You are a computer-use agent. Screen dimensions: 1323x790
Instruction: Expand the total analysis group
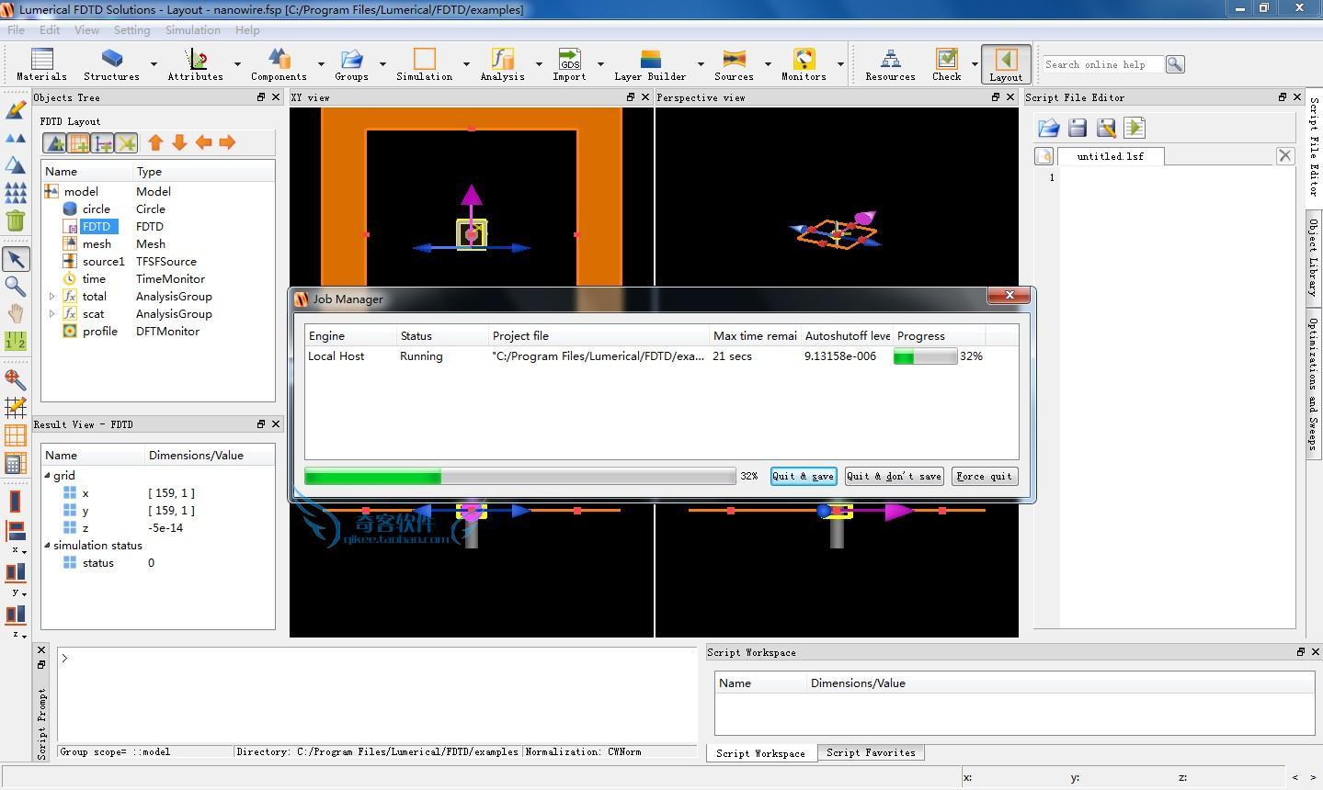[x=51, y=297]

* * *

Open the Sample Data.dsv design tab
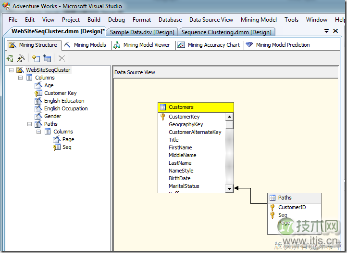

--

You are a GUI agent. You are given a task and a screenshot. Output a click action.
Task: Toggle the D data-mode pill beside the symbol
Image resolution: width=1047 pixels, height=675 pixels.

[REQUIRED TASK] Please return the lines beginning with the one containing "You are a computer-use" and continuing through the one containing "[x=51, y=297]", copied exactly, without the pictures.

[FINISHED TASK]
You are a computer-use agent. Screen dimensions: 1323x790
Instruction: Expand the total analysis group
[x=51, y=297]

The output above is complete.